● **Problem to work on**:
Arrange the data below as a Markdown table with the columns "Row" and "Line": number each line in the first column and give the line itself in the second. Skip blank lines and leave the pictures out.
***
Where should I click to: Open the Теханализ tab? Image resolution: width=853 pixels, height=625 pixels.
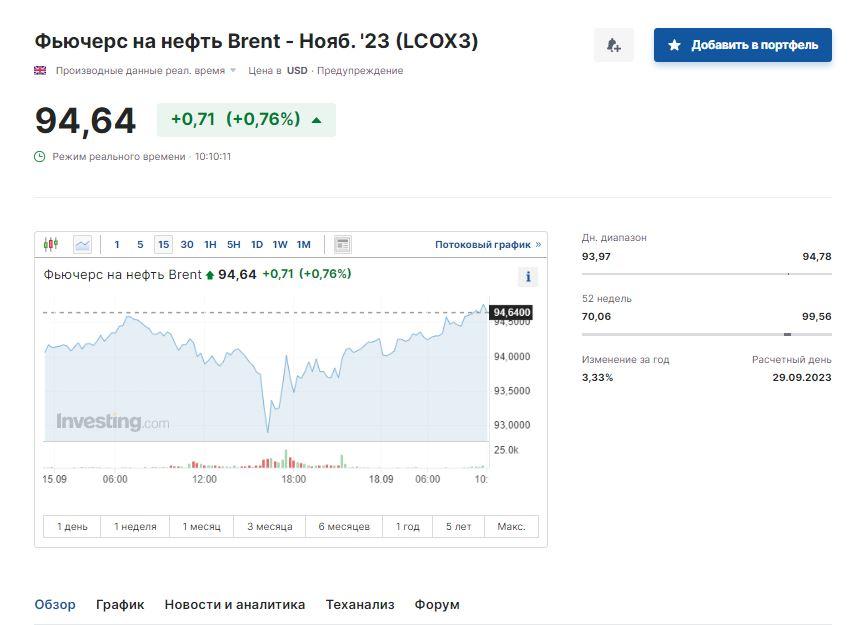(360, 604)
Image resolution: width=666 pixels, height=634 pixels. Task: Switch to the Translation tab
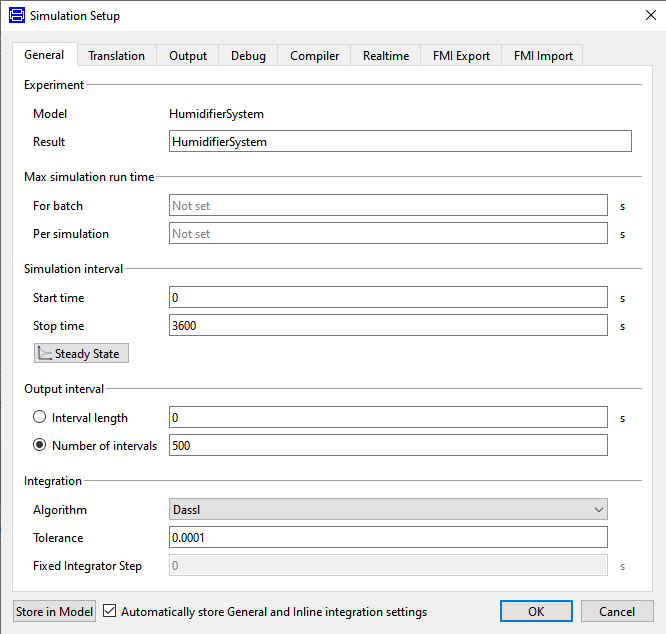pos(116,56)
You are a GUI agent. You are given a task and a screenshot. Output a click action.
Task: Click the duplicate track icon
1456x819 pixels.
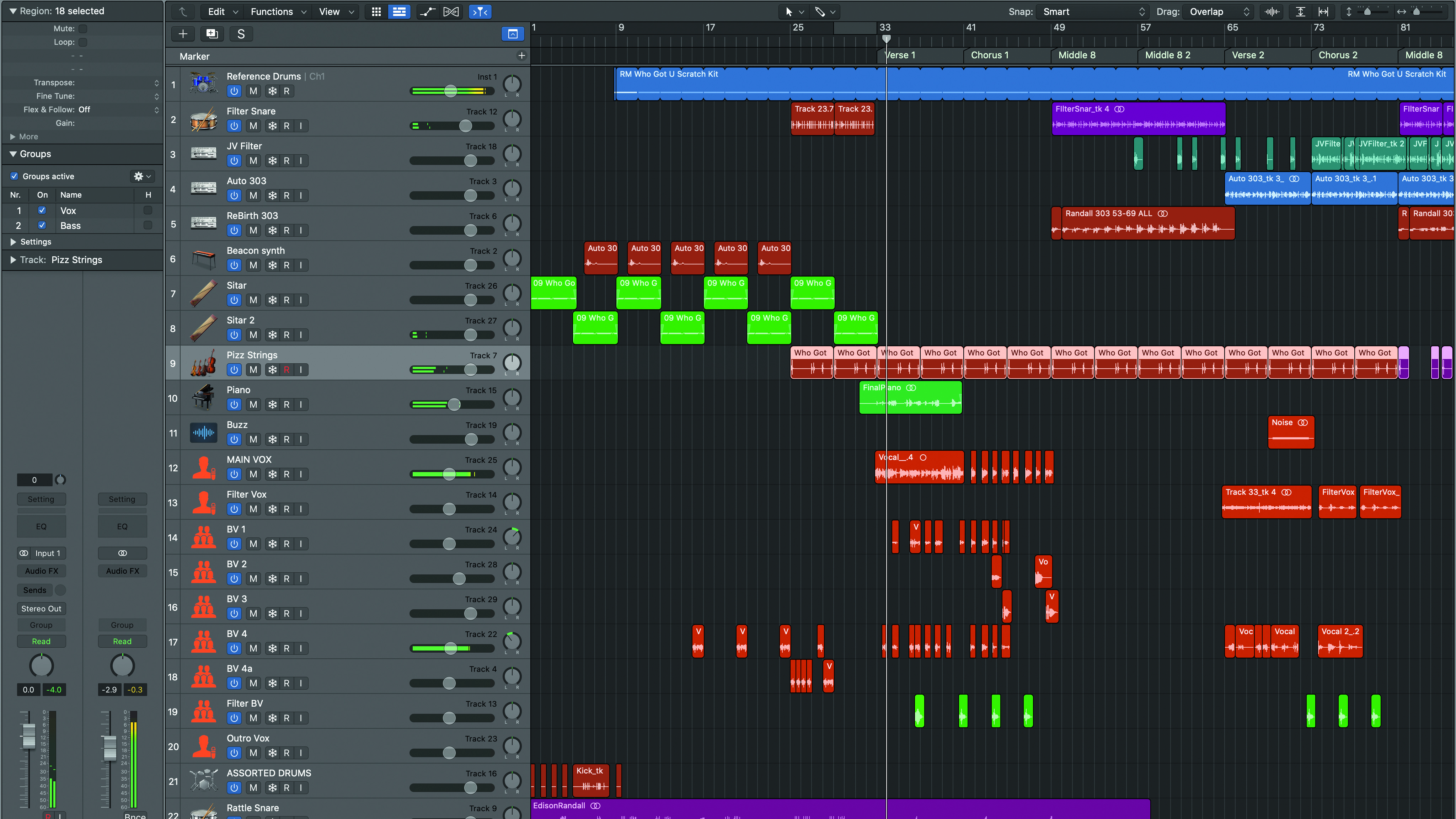[212, 34]
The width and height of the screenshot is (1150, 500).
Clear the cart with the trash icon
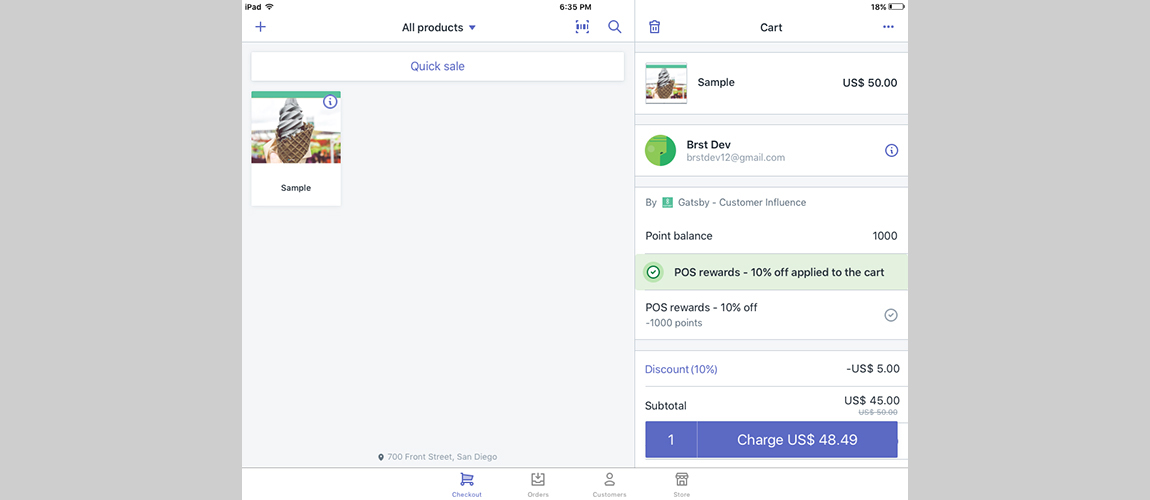pyautogui.click(x=654, y=27)
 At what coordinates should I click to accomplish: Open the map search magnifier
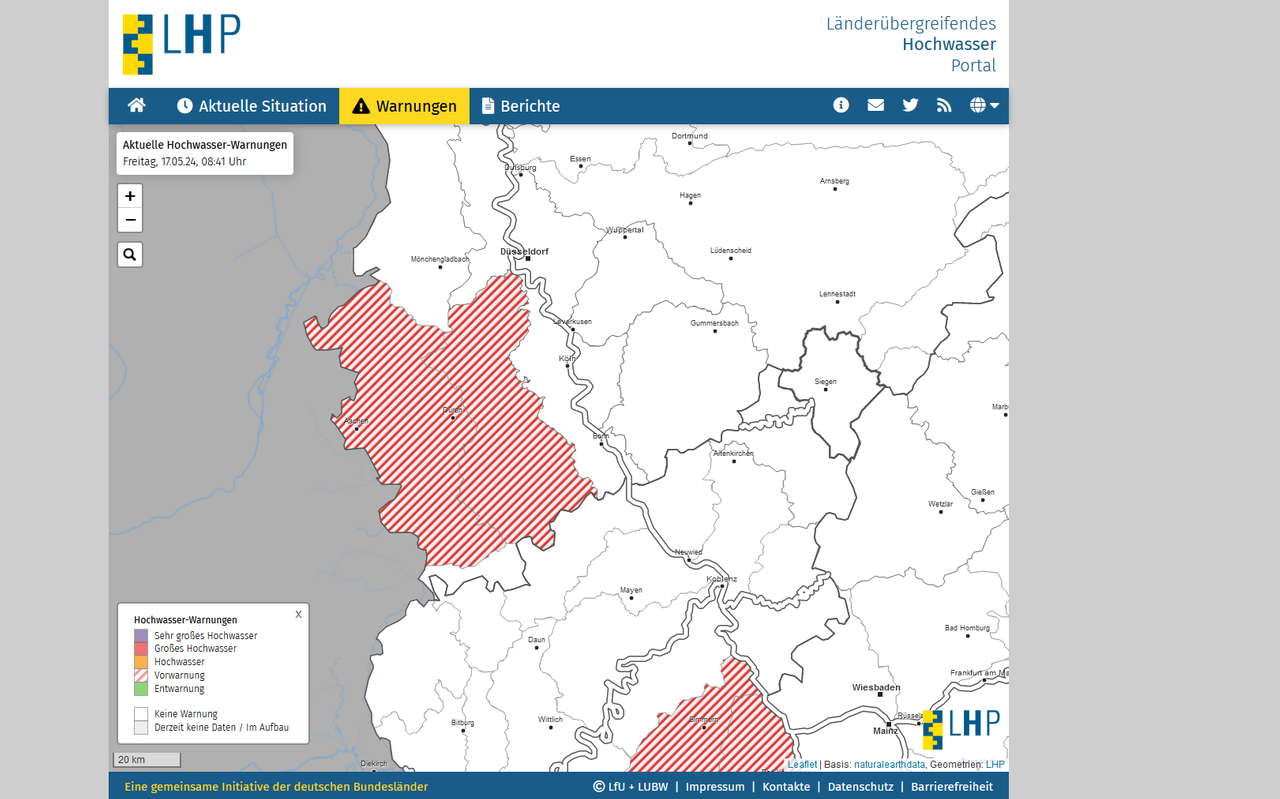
***
● **Solution to this problem**:
| Row | Line |
|---|---|
| 1 | Where should I click to: Open the Теханализ tab? Image resolution: width=853 pixels, height=625 pixels. |
| 2 | (360, 604) |
| 3 | Image resolution: width=666 pixels, height=634 pixels. Task: Switch to the Translation tab |
| 4 | pos(116,56) |
| 5 | You are a GUI agent. You are given a task and a screenshot. Output a click action. |
| 6 | Task: Click the duplicate track icon |
| 7 | 1456x819 pixels. |
| 8 | [212, 34] |
| 9 | The width and height of the screenshot is (1150, 500). |
| 10 | Clear the cart with the trash icon |
| 11 | pyautogui.click(x=654, y=27) |
| 12 |  At what coordinates should I click to accomplish: Open the map search magnifier |